Des études ont mis en évidence des différences d’activation cérébrale des aires du langage lors de tâches de reconnaissance de mots et de pseudo-mots entre des dyslexiques et des normo-lecteurs (Simos, Breier, Fletcher, Bergman, & Papanicolaou, 2000 ; Simos et al., 2000). Simos, Breier, Fletcher, Bergman et al. (2000) montrent une activation réduite de la région temporo-pariétale gauche et une augmentation d’activation des régions analogues dans l’hémisphère droit pour une tâche visuelle de reconnaissance de mots chez des enfants dyslexiques comparés à des normo-lecteurs. Des anomalies spatio-temporelles au niveau des connexions fonctionnelles, reliant les différentes régions impliquées dans les processus de traitement de la lecture, empêcheraient une activation simultanée de ces aires dédiées au langage. Par ailleurs, la diminution d’activité au niveau notamment du gyrus temporal supérieur chez les dyslexiques rend compte de leurs difficultés dans les étapes de décodage et d’assemblage phonologiques dont les traitements se font précisément dans cette région cérébrale (Simos et al., 2000). Notons que dans une tâche auditive de reconnaissance de mots, le patron d’activation de ces mêmes aires est totalement atypique chez les dyslexiques. Paulesu et al. (1996)montrent une réduction d’activation des gyri temporaux supérieur, inférieur et moyen gauches. L’absence d’activation au niveau de l’insula renforce l’hypothèse d’une anomalie de connexion entre les aires antérieures et postérieures de la parole. En effet, l’insula formerait un pont entre l’aire de Broca (crucial pour la segmentation phonologique) et le gyrus supramarginal (qui sous-tendrait la mémoire phonologique à court-terme) connectant ainsi les différentes unités de traitement du langage.

Les connexions réciproques entre les régions cérébrales impliquées dans la procédure orthographique (traitement du langage écrit) et celles de la procédure phonologique (traitement du langage oral) permettent aux enfants de construire de nouvelles représentations orthographiques par rapport à leurs représentations phonologiques préexistantes.

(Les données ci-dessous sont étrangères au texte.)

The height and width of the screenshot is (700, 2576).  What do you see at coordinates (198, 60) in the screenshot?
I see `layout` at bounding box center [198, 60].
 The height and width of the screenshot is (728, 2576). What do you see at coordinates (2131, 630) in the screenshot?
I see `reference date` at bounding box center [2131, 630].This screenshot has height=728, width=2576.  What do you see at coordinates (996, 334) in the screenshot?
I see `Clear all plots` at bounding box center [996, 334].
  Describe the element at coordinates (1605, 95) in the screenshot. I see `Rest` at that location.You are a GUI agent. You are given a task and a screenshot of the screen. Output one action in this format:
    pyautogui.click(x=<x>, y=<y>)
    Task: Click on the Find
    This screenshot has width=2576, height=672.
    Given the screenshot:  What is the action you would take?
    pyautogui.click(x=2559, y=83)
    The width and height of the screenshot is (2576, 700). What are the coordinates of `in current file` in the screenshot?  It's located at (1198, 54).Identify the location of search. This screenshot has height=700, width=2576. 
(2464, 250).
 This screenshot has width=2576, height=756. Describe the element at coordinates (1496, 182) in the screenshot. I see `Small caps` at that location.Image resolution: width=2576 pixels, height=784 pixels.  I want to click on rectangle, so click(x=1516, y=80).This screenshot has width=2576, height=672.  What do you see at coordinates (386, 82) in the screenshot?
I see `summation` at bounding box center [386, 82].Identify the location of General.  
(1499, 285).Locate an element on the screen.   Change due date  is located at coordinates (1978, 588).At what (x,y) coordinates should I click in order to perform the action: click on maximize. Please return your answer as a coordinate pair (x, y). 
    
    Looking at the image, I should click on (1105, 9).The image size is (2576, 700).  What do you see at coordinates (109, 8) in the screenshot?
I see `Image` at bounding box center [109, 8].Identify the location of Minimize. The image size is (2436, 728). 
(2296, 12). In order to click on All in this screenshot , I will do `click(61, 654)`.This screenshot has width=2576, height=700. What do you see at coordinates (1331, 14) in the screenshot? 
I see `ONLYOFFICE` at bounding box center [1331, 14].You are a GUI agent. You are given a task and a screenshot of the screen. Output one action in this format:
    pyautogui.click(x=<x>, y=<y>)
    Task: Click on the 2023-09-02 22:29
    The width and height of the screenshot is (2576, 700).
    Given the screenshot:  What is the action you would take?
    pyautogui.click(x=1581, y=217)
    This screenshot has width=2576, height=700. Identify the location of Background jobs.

Ce dysfonctionnement pourrait expliquer une mauvaise ou faible articulation entre les voies phonologiques par assemblage et par adressage. Toutefois, d’autres études montrent l’implication d’une autre région du langage, une zone du lobe pariétal inférieur (cf. Chapitre 1) jouant également un rôle dans le traitement phonologique (Paulesu et al., 1996 ; Rumsey et al., 1999 ; Shaywitz et al., 1998).

L’hypothèse d’une anomalie de connexion entre les aires antérieures et postérieures du langage (Paulesu et al., 1996) est maintenant appuyée par un modèle animal, chez le rat (voir aussi Ramus, 2006 ; Rosen, Burstein, & Galaburda, 2000) et par les résultats de Klingberg et al. (2000) qui montrent des anomalies structurales au niveau notamment du faisceau arqué. Chez le rat, Herman, Galaburda, Fitch, Carter et Rosen (1997) mettent en évidence des changements de connexions suite à la présence de microgyri dans les noyaux géniculés médians corrélées à une baisse des performances dans une tâche de discrimination auditive. Rosen (2000) dans la région périsylvienne gauche, ce qui peut expliquer le trouble phonologique.

Pour résumer, l’ensemble des études et l’apport des techniques d’imagerie cérébrale permettent aujourd’hui de dire qu’une désorganisation et qu’un dysfonctionnement des aires cérébrales impliquées dans le traitement phonologique et les aspects de décodage de la lecture seraient des causes majeures des troubles observés chez les personnes dyslexiques. Plus précisément, les difficultés en lecture et dans des tâches de conscience phonologique suggèrent un mauvais fonctionnement des réseaux temporo-pariétal et frontal distribués dans les aires du langage.